Pictures do not belong in the copy. Return all of the entries exactly.
Content starts
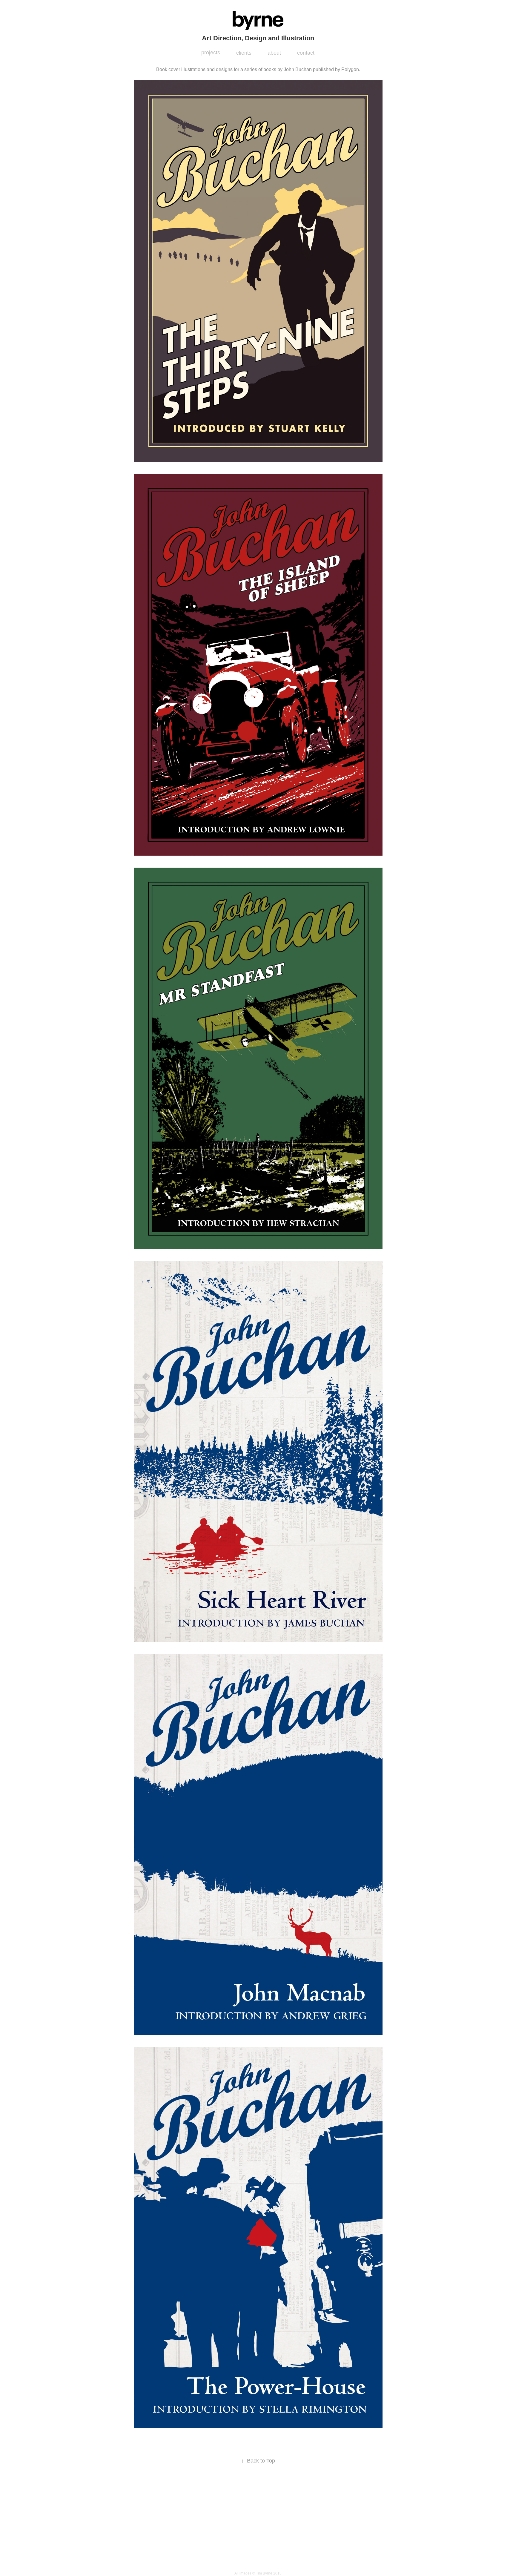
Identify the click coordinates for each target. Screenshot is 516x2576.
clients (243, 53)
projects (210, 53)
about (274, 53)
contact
Content ends
▸ **OUTPUT**
Identify the click coordinates for each target. Screenshot is 516x2576.
clients (243, 53)
projects (210, 53)
about (274, 53)
contact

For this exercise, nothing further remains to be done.